Exercise objective »
Set down verbatim every line of the items from the line containing "Switch to the 自宅 tab" through the final line of the items, including both of those lines.

▬▬▬

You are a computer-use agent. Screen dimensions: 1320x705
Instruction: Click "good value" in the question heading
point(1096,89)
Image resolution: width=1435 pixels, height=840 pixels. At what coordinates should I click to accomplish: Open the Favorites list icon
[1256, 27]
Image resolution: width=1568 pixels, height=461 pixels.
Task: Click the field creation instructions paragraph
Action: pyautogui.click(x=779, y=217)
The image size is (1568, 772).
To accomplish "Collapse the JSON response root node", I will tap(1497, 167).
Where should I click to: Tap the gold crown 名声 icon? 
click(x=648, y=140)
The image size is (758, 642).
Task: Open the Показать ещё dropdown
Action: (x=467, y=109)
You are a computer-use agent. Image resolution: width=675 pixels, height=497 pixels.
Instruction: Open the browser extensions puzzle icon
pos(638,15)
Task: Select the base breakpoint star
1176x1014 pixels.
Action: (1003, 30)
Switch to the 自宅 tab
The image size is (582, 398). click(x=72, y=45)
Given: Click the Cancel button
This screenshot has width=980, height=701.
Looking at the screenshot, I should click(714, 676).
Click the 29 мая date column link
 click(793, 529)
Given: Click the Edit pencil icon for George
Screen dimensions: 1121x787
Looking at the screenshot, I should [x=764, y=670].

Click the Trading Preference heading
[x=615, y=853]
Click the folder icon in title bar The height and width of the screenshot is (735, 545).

▬▬▬

Full response »
Switch to the 自宅 tab
The image size is (582, 398). click(x=72, y=45)
Given: Click the Cancel button
This screenshot has width=980, height=701.
Looking at the screenshot, I should click(714, 676).
Click the 29 мая date column link
 click(793, 529)
Given: Click the Edit pencil icon for George
Screen dimensions: 1121x787
Looking at the screenshot, I should [x=764, y=670].

Click the Trading Preference heading
[x=615, y=853]
Click the folder icon in title bar The height and width of the screenshot is (735, 545).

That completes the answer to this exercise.